Ninth Circuit Requires Formal APA Adjudication to Satisfy Due Process Clause
Hearing
Requirements Implicated by Denial of Indian Group's Tribal Status
Beginning in 1972, in order for individual Indians to obtain various government benefits, they must
be members of a recognized tribe. The Samish Indian tribe sought and was denied tribal
recognition from the Secretary of Interior under regulations that provided for notice-and-comment
proceedings but no hearing. In Greene v. Babbitt, 64 F.3d 1266 (1995), the
Ninth Circuit held that due process requirements were triggered because individual tribal members
were deprived of a property interest in the receipt of government benefits to which they were
otherwise entitled by the government's denial of tribal recognition. As to what process was due,
the court noted that the Department regulations did not provide for calling witnesses, making
argument before the entity making the decision, or even access to the evidence used in making the
decision. Moreover, the court indicated that the lack of procedural safeguards created a real risk
of wrongful denial here, because at least one other recognized tribe opposed the Samish and the
Department's "informal decision-making, behind closed doors with an undisclosed record, is not an
appropriate process for the determination of matters of such gravity." The court conceded that the
APA's formal adjudicatory process did not apply according to its terms, but it found that the
district court did not err in choosing it as a model in the absence of other alternatives.

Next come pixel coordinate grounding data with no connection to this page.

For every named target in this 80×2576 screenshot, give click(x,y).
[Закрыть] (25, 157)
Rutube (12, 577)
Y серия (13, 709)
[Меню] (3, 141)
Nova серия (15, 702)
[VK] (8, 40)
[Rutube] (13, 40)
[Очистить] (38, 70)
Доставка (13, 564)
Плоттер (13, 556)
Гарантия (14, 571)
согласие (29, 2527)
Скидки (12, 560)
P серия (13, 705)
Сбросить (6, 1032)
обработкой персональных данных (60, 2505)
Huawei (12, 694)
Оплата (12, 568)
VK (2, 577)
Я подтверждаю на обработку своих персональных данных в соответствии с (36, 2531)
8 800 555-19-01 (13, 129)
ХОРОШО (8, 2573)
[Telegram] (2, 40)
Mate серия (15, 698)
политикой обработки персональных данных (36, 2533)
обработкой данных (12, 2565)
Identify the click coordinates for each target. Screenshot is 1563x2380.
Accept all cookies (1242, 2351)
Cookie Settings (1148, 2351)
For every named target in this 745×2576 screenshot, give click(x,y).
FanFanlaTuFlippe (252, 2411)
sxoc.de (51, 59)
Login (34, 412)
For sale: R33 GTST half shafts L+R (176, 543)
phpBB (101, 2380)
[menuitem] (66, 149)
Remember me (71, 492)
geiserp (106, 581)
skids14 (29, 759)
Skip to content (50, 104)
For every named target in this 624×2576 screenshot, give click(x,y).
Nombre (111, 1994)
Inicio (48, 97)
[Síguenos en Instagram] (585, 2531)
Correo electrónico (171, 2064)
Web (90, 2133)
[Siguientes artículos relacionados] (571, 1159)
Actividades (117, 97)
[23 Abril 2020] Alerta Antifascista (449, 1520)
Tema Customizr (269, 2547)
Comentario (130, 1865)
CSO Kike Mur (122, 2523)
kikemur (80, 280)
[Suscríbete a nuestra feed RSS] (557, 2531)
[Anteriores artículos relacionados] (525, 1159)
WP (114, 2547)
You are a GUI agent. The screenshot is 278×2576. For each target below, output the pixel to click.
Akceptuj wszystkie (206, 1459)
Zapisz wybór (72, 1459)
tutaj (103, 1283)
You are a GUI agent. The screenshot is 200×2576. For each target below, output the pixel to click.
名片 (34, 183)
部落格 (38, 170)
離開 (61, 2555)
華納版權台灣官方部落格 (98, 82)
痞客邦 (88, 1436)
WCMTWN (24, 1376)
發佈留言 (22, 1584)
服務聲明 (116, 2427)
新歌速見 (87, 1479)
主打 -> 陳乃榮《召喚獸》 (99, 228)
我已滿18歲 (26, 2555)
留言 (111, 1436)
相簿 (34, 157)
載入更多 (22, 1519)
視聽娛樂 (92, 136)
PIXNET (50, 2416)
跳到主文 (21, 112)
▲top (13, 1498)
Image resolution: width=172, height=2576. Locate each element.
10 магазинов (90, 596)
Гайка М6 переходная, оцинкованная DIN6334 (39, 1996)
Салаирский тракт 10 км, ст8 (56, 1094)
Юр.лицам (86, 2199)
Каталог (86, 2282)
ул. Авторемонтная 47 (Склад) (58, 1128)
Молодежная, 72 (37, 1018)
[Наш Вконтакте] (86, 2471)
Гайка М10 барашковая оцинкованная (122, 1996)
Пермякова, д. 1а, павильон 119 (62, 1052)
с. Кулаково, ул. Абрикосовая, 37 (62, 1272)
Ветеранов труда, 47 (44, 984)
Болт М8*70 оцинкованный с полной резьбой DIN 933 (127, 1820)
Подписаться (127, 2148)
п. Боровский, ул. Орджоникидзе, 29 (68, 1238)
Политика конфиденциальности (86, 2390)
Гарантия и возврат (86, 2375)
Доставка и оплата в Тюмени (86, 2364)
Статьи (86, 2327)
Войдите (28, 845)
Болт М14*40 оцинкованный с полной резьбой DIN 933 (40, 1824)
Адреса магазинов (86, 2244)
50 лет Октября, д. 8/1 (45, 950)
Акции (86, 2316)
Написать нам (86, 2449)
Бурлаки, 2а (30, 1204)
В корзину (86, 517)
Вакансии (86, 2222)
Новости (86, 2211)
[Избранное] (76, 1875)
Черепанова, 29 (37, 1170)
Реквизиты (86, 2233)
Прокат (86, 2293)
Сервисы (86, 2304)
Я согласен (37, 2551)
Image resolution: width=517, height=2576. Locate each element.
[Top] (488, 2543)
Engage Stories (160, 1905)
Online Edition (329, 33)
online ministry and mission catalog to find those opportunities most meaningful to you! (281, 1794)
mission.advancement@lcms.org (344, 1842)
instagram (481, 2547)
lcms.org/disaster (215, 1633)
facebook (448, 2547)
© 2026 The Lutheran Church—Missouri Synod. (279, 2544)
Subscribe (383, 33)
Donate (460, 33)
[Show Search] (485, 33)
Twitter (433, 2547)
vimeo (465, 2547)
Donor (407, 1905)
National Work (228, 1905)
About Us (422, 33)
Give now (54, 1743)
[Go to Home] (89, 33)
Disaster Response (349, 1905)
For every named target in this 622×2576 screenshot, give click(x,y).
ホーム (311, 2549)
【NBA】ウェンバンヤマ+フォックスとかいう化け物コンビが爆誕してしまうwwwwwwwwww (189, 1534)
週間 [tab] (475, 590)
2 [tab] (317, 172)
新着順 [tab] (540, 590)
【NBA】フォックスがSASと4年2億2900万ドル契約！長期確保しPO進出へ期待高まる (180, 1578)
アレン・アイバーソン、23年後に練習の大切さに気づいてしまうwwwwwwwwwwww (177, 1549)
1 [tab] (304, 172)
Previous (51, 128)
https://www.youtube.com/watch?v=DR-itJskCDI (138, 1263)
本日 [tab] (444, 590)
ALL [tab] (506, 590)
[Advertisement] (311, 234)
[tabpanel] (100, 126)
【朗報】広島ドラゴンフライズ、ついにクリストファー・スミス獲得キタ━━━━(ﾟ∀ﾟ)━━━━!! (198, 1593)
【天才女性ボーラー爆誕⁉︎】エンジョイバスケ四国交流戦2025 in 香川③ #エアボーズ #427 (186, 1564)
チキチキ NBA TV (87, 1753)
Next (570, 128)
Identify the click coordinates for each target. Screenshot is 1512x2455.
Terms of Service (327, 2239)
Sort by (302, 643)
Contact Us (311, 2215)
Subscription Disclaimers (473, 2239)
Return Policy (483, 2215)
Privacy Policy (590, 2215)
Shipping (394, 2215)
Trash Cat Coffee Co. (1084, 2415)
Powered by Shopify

D.C. Circuit Finds Board's Refusal to Waive Statutory Limitations Period Reviewable
and
Holds that Denial of Waiver was Arbitrary and Capricious for Not Explaining the
Decision
The Army Board for Correction of Military Records is authorized to correct a person's service
records when "necessary to correct an error or remove an injustice." There is a three-year period
of limitations in which a person may file a request for a correction, but the Board "may excuse a
failure to file within three years after discovery if it finds it to be in the interests of justice." In
three separate cases involving requests for corrections long after the limitations period, the Board
denied waivers with the language: "The applicant has not presented and the records do not contain
sufficient justification to conclude that it would be in the interest of justice to excuse the failure to
file within the time proscribed by law." In petitions to review these determinations, the
government argued that the decision to grant a waiver was unreviewable as committed to agency
discretion by law. In Dickson v. Secretary of Defense, 68 F.3d 1396 (1995),
the court found the decisions reviewable, finding the use of the word "may" inadequate to confer
unreviewable discretion. On the merits, the court found that the decisions were arbitrary and
capricious because "the Board failed to provide anything approaching a reasoned explanation for
its decisions." Here the boilerplate language simply did not enable a court to discern any reasoning
or basis for the Board's decision. Judge Silberman reluctantly concurred in the conclusion that the
decisions were reviewable, although he indicated that the "interest of justice" standard "is without
determinable substantive content." More importantly though, he dissented from the remand
because he believed that the decision to grant or not to grant a waiver is subject to a greater level
of deference than ordinary agency action. Requiring consistency and reasoned decisions assures
the rule of law, but granting waivers from normal requirements of law, appropriate in order to
mitigate harsh impacts in unusual situations, is at odds with the basic notion of the rule of law.
Granting waivers is more in the nature of granting pardons. To establish the same sort of
procedural rigor to these decisions is likely to impede, not foster, the exercise of the waiver
authority to the detriment of persons like the plaintiffs.